The statute is based on sound policy in mandating the entry of a divorce decree as a predicate to equitable distribution. If the parties decided to reconcile before the entry of decree, or if either or both parties die before the entry of decree, the premature distribution would convert property held by one or the other party or by the parties as joint tenants into individual ownership, thereby making it difficult, if not impossible, to place the estates in status quo ante. It would be like Humpty Dumpty. Once he fell, "all the kings horses and all the king's men, couldn't put Humpty Dumpty together again." Consequently, we vacate the trial court's order awarding alimony to Mrs. Dech and dividing and distributing the parties' marital property.

With respect to the parties' three remaining issues, we find that the trial court did not abuse its discretion. Mr. Dech argues that most of the costs associated with the resolution of the parties' dispute resulted from the expansion of the master's duties.*fn8 Since the master's duties were

[ 342 Pa. Super. Page 23]

    enlarged in response to Mrs. Dech's petition, Mr. Dech maintains that Mrs. Dech should pay a larger portion of the costs. However, inasmuch as both parties requested equitable division and distribution of their marital property and the major portion of the master's work related to the parties' property apportionment, Mr. and Mrs. Dech benefitted equally from the master's augmented capacity. Hence, we cannot say that the trial court abused its discretion in adopting the master's recommendation of the parties' even division of the costs.*fn9

Contrary to the trial court's decision to have the parties assume their own counsel fees, Mrs. Dech asserts that she is entitled to have reasonable counsel fees paid by Mr. Dech. The determination to award counsel fees is made on a case-by-case basis after an analysis of all relevant factors including the "husband's ability to pay, the separate estate of the wife, the character, situation and surroundings of the parties . . . . The statute contemplates . . . the administration of fair and impartial justice by placing the parties on a par in defending their rights." Jack v. Jack, 253 Pa. Super. 538, 545-46, 385 A.2d 469, 473 (1978); Fried v. Fried, 326 Pa. Super. 271, 473 A.2d 1087 (1984). "Counsel fees are not to be awarded to either spouse automatically . . . . Actual need must be shown in order to justify an award . . . so that both parties are placed 'on a par' in defending their rights." Hoover v. Hoover, 288 Pa. Super. 159, 161-62, 431 A.2d 337, 338 (1981). In the present case, Mrs. Dech has not established actual need for payment of her counsel fees by Mr. Dech. The evidence of

[ 342 Pa. Super. Page 24]

    record shows that the parties have similar economic resources. Therefore, the trial court did not err in requiring each spouse to pay his own attorney's fees.
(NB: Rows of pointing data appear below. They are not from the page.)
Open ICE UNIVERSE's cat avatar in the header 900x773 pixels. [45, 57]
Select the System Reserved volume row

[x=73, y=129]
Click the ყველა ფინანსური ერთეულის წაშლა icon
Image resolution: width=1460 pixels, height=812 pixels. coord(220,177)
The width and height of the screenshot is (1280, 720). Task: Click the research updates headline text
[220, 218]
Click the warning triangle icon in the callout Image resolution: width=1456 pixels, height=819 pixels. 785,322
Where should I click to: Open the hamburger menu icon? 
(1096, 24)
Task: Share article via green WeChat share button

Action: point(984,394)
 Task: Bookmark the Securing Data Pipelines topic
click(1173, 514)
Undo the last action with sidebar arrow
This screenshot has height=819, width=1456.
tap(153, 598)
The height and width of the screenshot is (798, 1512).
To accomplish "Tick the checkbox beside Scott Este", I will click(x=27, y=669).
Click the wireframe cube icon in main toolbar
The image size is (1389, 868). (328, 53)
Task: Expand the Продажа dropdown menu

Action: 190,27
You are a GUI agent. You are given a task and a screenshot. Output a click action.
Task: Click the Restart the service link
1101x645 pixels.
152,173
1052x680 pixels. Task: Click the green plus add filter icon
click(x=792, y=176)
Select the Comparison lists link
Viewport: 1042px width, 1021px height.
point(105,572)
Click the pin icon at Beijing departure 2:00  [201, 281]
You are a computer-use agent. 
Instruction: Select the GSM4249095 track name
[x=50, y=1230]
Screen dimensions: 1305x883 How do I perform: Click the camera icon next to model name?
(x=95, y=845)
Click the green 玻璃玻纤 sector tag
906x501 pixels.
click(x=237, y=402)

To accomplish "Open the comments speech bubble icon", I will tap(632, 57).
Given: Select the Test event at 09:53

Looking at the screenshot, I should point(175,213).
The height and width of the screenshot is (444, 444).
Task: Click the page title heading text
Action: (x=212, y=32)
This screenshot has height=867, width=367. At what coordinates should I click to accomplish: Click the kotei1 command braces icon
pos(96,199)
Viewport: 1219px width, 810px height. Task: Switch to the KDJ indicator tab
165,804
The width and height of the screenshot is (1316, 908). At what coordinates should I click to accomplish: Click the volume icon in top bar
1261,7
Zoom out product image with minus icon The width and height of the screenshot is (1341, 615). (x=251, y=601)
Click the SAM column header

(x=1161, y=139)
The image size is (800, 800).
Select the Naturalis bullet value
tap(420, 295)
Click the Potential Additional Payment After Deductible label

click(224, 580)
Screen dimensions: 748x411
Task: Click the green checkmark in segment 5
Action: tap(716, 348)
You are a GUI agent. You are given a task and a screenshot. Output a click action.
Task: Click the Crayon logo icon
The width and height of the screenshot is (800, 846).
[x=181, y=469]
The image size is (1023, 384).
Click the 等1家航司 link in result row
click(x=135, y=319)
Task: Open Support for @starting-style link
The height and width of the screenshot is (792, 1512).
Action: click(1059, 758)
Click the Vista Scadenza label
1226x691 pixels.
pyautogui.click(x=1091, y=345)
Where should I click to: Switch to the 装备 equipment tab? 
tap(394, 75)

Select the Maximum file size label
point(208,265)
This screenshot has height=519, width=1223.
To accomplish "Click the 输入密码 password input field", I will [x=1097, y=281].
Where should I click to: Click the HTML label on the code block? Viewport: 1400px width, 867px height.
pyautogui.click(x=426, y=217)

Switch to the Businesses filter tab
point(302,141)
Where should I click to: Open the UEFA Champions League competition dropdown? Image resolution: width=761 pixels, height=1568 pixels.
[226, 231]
Finally,*fn10 Mr. Dech contests the reasonableness of the master's fees. Having reviewed the master's itemized bills, the master's comprehensive written report, and the transcripts of the master's hearings, we affirm the trial court's determination that the master's fees are reasonable in light of the "complex and prolonged nature" of the parties' litigation.

Accordingly, we vacate those portions of the trial court's order concerning alimony for Mrs. Dech and division and distribution of the parties' marital property and affirm those portions of the order concerning the payment of counsel fees and costs including the master's fee.